Thayer and Dugan (2009) acknowledge the value of expectation disconfirmation theory in user experience design by claiming that it can be applied in assessing not only user satisfaction, but also specific components of user experience. They

recommend the collection and analysis of comparative data on users’ expectations and real experiences, which can then be related to the specific experience goals of the product being designed. This is to determine if the users’ expectations are confirmed, positively disconfirmed, or negatively disconfirmed. Positive disconfirmation can provide insights into specific user experience elements that can evoke users’

unexpected pleasure, whereas negative disconfirmation can identify product attributes that need to be improved to enhance the overall user experience (Thayer and Dugan, 2009). Based on the results, trade-offs and decisions can be made by product designers when designing each user experience element for the product (Thayer and Dugan, 2009). To collect useful data on users’ real experiences, nonetheless, a satisfactory experience prototype is required to accurately represent the intended product performance and experience. This can be a challenging requisite during the early stages of the design process, as information and resources to build such a prototype may be insufficient.

4.4 SUMMARY

From the literature, it can be inferred that anticipation is an influential aspect of human experience. It affects current behaviour (Baumeister, et al., 2007; Butz, et al., 2003a), current emotion (Huron, 2006; van Boven and Ashworth, 2007), and present well-being (Elster and Loewenstein, 1992; MacLeod and Conway, 2005). Thus, through anticipation, people are capable of both vividly envisaging and presently feeling their future experiences. In relation to user experience, this capability can considerably influence users’ anticipation of their future experiences with interactive products. It has also been suggested that users’ anticipation, along with their past experiences, shapes their actual experiences with products by determining their perceptions of and interactions with the products, as well as their overall satisfaction judgments (Hiltunen, et al., 2002; Mäkelä and Fulton Suri, 2001; Roto, 2007;

Wright, et al., 2003).

The users’ extensive mental simulation of future experiences and felt anticipatory emotions provide an approximation of user experience before actual interaction with the product. Hence, this anticipated experience offers advantageous opportunities to assess user experience in the early stages of the design process when functional

prototypes are usually unavailable. Moreover, it can provide useful information to serve as a foundation for the successful development of products with high quality user experience (O lsson, et al., 2009). However, research that focuses on anticipated user experience is lacking. More and deeper studies in this area will increase the prospect of gaining new knowledge to support design for experience from the outset of the product design and development process.
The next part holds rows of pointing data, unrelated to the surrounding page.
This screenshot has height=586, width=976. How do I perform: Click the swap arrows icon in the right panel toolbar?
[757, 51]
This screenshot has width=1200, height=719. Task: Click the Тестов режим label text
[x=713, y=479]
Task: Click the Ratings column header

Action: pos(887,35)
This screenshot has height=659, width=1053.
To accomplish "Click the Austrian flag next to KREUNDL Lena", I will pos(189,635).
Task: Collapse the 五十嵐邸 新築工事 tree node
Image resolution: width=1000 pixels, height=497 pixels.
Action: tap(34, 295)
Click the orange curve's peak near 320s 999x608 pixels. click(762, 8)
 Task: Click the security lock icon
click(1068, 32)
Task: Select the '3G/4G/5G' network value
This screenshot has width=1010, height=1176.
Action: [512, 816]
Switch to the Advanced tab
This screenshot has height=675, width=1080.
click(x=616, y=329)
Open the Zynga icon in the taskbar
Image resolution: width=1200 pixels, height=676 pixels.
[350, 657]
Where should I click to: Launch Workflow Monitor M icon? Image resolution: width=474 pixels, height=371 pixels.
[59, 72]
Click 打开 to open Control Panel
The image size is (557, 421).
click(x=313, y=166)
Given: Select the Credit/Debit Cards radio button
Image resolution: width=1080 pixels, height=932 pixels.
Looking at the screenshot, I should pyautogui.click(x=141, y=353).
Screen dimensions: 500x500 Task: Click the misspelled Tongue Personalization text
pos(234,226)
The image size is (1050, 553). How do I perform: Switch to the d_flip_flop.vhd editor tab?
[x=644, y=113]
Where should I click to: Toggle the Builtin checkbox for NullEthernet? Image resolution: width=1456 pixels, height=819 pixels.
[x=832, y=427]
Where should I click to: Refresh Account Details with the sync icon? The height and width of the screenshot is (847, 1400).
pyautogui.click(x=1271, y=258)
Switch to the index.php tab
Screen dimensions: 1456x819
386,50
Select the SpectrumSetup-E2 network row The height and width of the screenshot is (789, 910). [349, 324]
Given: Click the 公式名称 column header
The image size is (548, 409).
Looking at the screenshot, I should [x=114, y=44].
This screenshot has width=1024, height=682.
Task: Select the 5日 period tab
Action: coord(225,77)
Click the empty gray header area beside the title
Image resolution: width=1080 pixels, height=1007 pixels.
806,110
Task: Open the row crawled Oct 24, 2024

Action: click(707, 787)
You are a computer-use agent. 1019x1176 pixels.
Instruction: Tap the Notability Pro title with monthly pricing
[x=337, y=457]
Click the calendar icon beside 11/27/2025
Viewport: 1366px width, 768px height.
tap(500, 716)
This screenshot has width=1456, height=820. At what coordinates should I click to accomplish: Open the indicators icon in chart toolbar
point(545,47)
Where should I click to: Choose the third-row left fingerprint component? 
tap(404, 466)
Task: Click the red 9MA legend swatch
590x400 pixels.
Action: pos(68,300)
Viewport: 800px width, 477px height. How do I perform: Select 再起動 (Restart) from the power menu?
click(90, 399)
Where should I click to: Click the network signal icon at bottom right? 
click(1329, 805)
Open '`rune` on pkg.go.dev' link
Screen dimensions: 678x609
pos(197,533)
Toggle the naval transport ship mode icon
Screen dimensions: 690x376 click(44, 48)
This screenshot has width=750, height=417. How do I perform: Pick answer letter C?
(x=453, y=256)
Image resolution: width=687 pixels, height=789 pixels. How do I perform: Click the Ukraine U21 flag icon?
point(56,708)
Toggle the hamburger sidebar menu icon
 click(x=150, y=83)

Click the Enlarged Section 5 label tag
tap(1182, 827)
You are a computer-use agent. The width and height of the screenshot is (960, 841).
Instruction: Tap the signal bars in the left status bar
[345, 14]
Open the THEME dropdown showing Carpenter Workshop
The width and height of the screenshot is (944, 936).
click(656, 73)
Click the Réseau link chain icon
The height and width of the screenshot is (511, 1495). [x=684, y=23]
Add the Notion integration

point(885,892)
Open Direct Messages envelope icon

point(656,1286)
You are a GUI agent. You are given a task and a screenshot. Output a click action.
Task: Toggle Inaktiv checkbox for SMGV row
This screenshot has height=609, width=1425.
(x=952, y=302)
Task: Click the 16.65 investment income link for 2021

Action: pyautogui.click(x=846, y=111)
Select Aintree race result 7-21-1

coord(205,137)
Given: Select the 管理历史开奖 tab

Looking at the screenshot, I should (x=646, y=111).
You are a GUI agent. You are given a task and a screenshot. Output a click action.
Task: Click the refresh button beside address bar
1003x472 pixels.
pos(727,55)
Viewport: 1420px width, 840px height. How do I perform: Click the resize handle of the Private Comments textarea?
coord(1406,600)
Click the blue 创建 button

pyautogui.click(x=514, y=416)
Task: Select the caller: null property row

Users have expectations of future experiences with a particular product, which can be confirmed, positively disconfirmed, or negatively disconfirmed when the actual experience unfolds. The disconfirmed expectations affect the users’ appraisal of the product, and shape their satisfaction and perceived experience. The effects of expectation disconfirmation on product perceptions can be explained by four psychological theories: assimilation, contrast, generalised negativity, and assimilation-contrast (Anderson, 1973; Scharf and Volkmer, 2000). In experience-centred design, data on users’ disconfirmed expectations could help designers in making the right decisions and trade-offs with respect to the user experience attributes of the product being designed (Thayer and Dugan, 2009).

This chapter concludes the series of literature review chapters that identify the knowledge gap and provide theoretical foundations for this research. The following chapter outlines the research design, encompassing the research approach and methods, the research plan, the research participants, and the data analysis procedure.